-- Exercise set --
(a) Reproduce the part of the text on screen time during the pandemic starting with "What is the" and going on through "normal, don’t worry.".
(b) Take the piece on kids' screen time and outdoor play during the pandemic further, picking up after its last sentence.

==== Extracted text ====

What is the right amount of screen time in a pandemic? Does watching Bluey count? And do I get extra parent-credits for forcing my kid to play with a stick, in the rain, while I figure out how to resist the return of the old normal?
These are just some of the questions as we emerge from a time of extraordinary disruption to the patterns of our lives and square off to the prospect of school holidays 2020.
We don’t have categorical answers, I’m afraid. But we do have a few thoughts to share. The first of which is this; you deserve a break. You have just parented through a moment of historic uncertainty. So, be nice to yourself. Ignore anyone who brings a running hose to that well-spring of parental guilt we all contend with. And if your kids feel the need to spend a little more time in digital entertainment than normal, don’t worry.
Over this past few months of lock downs and zoom birthdays our relationship to technology has changed. That hard border between our ‘real life’ and ‘digital life’ has softened.
Technology has become a bigger part of our work and school-lives, our interactions with family and friends, and just about every other aspect of our lives. But at the same time as we have spent more time on screens, we have also spent more time outdoors with our kids.
In the heart of lockdown there were more family groups out riding bikes in Perth neighbourhoods than I have ever seen in my life. And then as the restrictions eased, trails became full, parks were overrun with kids and dogs and lattes, and now playgrounds are popping buttons.

==== Excerpted records ====

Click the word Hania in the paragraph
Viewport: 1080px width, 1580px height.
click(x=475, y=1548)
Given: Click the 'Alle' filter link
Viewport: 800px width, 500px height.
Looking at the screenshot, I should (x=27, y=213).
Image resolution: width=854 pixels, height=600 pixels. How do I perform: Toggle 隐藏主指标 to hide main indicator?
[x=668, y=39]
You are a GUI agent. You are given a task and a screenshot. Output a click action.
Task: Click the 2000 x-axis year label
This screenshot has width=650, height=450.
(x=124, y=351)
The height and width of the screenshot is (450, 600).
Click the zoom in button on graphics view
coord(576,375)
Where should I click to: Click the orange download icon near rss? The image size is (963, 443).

====
==== Excerpted records ====

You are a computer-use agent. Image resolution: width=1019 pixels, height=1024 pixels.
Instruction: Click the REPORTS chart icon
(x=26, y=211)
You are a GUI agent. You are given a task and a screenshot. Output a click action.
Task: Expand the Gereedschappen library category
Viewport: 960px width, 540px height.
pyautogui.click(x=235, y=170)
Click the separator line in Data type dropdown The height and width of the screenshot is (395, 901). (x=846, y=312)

====

-- Answers below --
(a)
What is the right amount of screen time in a pandemic? Does watching Bluey count? And do I get extra parent-credits for forcing my kid to play with a stick, in the rain, while I figure out how to resist the return of the old normal?
These are just some of the questions as we emerge from a time of extraordinary disruption to the patterns of our lives and square off to the prospect of school holidays 2020.
We don’t have categorical answers, I’m afraid. But we do have a few thoughts to share. The first of which is this; you deserve a break. You have just parented through a moment of historic uncertainty. So, be nice to yourself. Ignore anyone who brings a running hose to that well-spring of parental guilt we all contend with. And if your kids feel the need to spend a little more time in digital entertainment than normal, don’t worry.

(b)
By spending more time at home, inside, and on zoom calls to our in-laws we have become unavoidably aware of our deep need to move and to be outside. Ironically, the very increase in technology use has contributed to an increase in outdoor play.
The corona-storm has demonstrated that the greatest enemy of outdoor play is not technology. It is a lack of time. A good life for our kids, and for us, is not about counting out minutes on devices, but about recognising the things that are important to us and finding ways to secure time for them.
COVID-19 gave us that time. And now, as it retreats, our challenge is to quarantine that joyous time for play from our ever-complicating schedule.
As the arteries of our daily commute re-clog, our weekend commitments recommit, and our focus shifts from nurturing the kids we love through a dropped-cake of a year, that challenge grows.
We can do it. The corona-storm showed us that. If we value it, if we want to prioritise it, we will find ways to secure time for play. And along the way technology will weave its way in and out of our play, our work, and our family time, and that is ok.